Thank you very much. So this explains why scala has different values on x86_64(compare with java). But the most thing confused me is that the behaviour of scala is different between x86_64 and aarch64 platforms:
[root@arm-huangtianhua spark]# uname -a
Linux arm-huangtianhua 4.14.0-49.el7a.aarch64 #1 SMP Tue Apr 10 17:22:26 UTC 2018 aarch64 aarch64 aarch64 GNU/Linux
scala> import java.lang.Float.floatToRawIntBits
import java.lang.Float.floatToRawIntBits
scala> floatToRawIntBits(0.0f/0.0f)
res1: Int = 2143289344
scala> floatToRawIntBits(Float.NaN)
res2: Int = 2143289344

Does it make a difference when you add the @strictfp annotation to the method or class where you do the calculations?

No. And I write the simple test code on aarch64 as below:
object HelloWorld{
def main(args : Array[String]){
import java.lang.Float.floatToRawIntBits
println(floatToRawIntBits(0.0f/0.0f))
println(floatToRawIntBits(-0.0f/0.0f))
println(floatToRawIntBits(Float.NaN))
}
}
then result is:
2143289344
2143289344
2143289344

Sorry, I don’t understand this explanation. If “scalac replaces it with the actual result of calculating 0.0f/0.0f”, what is that actual result, and why is it not Float.NaN? Thanks!

NaN has many possible representations at the bit level. Float.NaN is one such representation, more specifically it is equivalent to Float.intBitsToFloat(0x7fc00000). Apparently the CPU returns a different representation when it computes 0.0f/0.0f. It isNaN, but it is not made up of exactly the same bits as Float.NaN. I don’t know enough about how floating point calculations, especially the ones involving NaN or Infinity, happen to tell you exactly why. But that’s what I inferred from the code I ran and the bytecode it compiled to.

1 Like

There is a surprisingly good Stack Overflow post for this.

Basically, the Java SE platform has a canonical NaN value, but the JVM itself doesn’t have a single NaN. The programmer can distinguish between different NaN representations using methods like Float.floatToRawIntBits.

It sounds to me like this is expected behavior for the JVM, and is not specific to Scala.

Hi
Thanks very much, you guys.
Now, we know the different implements on x86(As we all test them for java and scala). Then the next question is why the scala runing the test on arm, and the result is the same, which doesn’t like we analysis in the previous comments(But java keep the same behavior on both ARCH).
Then if that is true a issue, how to fix it. Should we need to keep scalac with the same behavior like x86? Or we need to fix the gap between javac and scalac, make it like javac does?(The same value on different ARCH platfom)
So this problem really need your kind help.
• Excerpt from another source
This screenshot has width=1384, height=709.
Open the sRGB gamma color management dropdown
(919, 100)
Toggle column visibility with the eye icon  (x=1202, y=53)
Wishing your reply on this. Thank you

Actually scalac’s behavior looks more correct to me. In Java the value of the expression floatToRawIntBits(a() / a()) changes when you inline a(), in Scala it doesn’t.

1 Like

Thank you all to discuss this.
Sorry I am not familiar with this area, let’s assume scalac’s behavior is correct, then my question is that why the ‘behavior’ of scala is different between x86_64 and aarch64 platforms?

@Jasper-M, I took test with your example java code, on aarch64 platform it returns ‘Int = 2143289344’ when print bar(), instead on x86_64 platform it returns ‘Int = -4194304’ . So perhaps it depends on the hardware?